They decided against the fully furnished three-bedroom home with sleep-out and went with a half-built cottage with a utility shed and garage.

“That house had a lot going for it,” says Kath of the big house. But when she and Gerry arrived from their Rothesay Bay home to check out the cottage, they realised that it and its resident sheep called Lamb Chop had a lot more going for it.

It took only two quick calls from the local public phone box to the Whangarei phone number on the “private sale” sign to seal the deal.

The vendor directed them to the house key on condition the lamb didn’t venture up the front steps and risk injury.

“We wondered why there was a tyre at the bottom of the steps,” says Kath. “He just followed us everywhere.

“He sat down with us when we ate lunch outside, and that was when we discovered he loved ginger nut biscuits.”

The decision made, Gerry and Kath phoned the vendor back. He agreed to let Lamb Chop stay on condition they didn’t kill him.
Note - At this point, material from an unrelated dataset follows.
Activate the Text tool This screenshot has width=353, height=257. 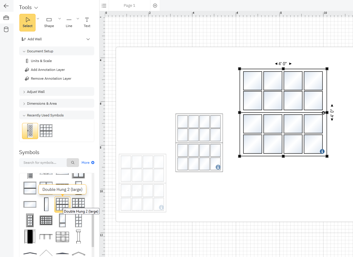click(87, 22)
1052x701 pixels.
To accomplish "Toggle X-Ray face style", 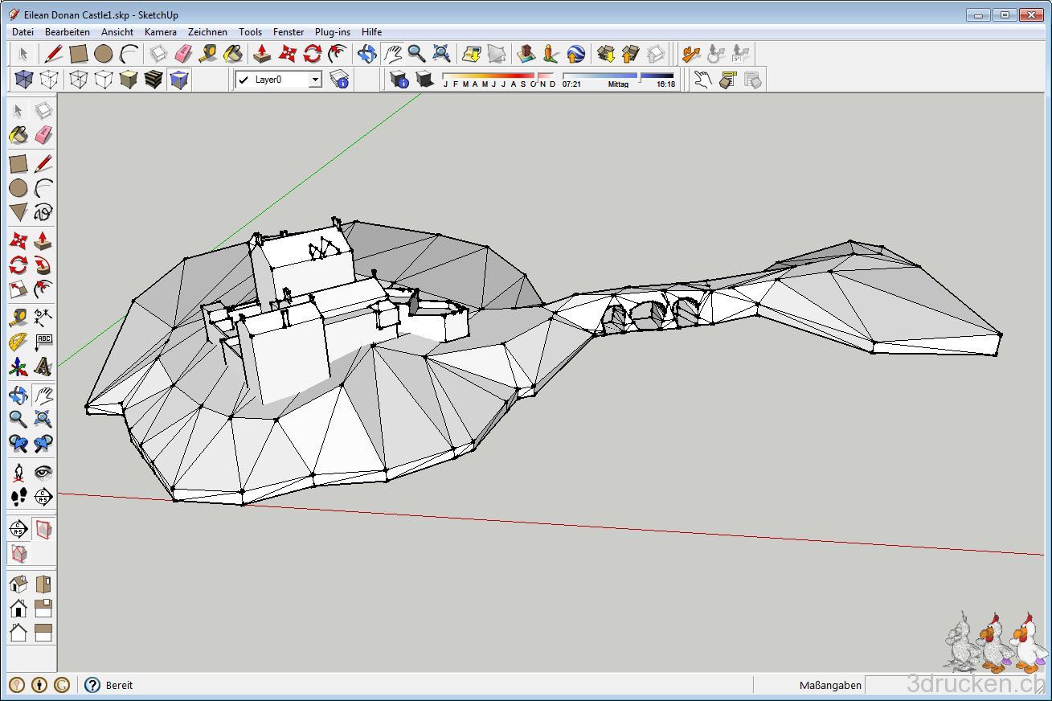I will click(24, 80).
“Why would we kill him?” said Kath. The vendor feared some people might see Lamp Chop, then about 18 months old, as a Sunday roast.
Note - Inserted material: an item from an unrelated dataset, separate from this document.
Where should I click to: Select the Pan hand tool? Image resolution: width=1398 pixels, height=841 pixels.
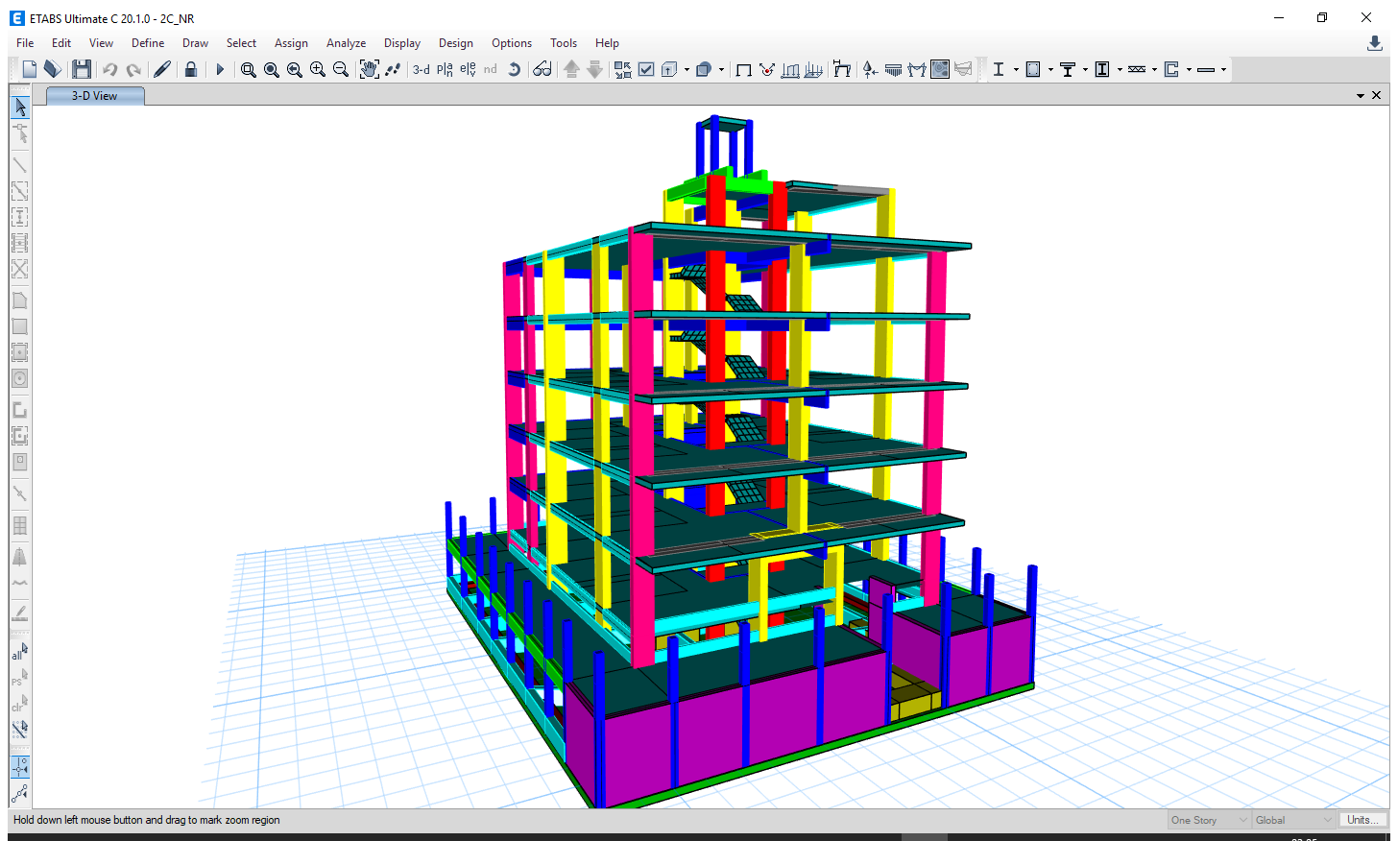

Not us, said Kath and Gerry. Instead, they gave Lamb Chop a new name. “We called him Patrick Mower, or just Patrick,” says Kath, after the British actor of fame.

Under the protective eyes of locals, Patrick continued to keep the lawns down. He acquired celebrity status before he died of old age, 15 years ago.

More than once, Kath has heard passers-by telling their children/grandchild­ren that this is where a lamb used to live.

“He was a real identity and I became known as the lady with the lamb,” she says of the woolly companion now immortalis­ed in the “Patrick’s Patch” plaque on their deck.

Emotional ties aside, Gerry and Kath enjoyed lifting their cottage from its most basic form into that of a comfy, airy retreat.

A carpenter by trade, Gerry did the building work and he and Kath completed the finishing.

They slept on the bedroom floor and woke to wide, elevated, protected sea views looking out through the lounge. They altered little of the original layout, beyond extending the front deck with steps down to the garden.

“It has been fabulous. Even if we’d been out for dinner on a Friday night and arrived home late, we’d drive up,” says Kath.

“Waking up here in the morning made it so worthwhile.

“I used to say ‘It’s one hour away, but it’s another world away’.

“And that’s how I still feel about it because there’s a wonderful sense of community here.”

Gerry and Kath came to NZ in 1975, intending to stay only briefly. “Two years became five became 40 and now 43,” says Kath.

Now retired in Milford, they’ve decided to sell and see the countries they intended to visit before Algies Bay came calling.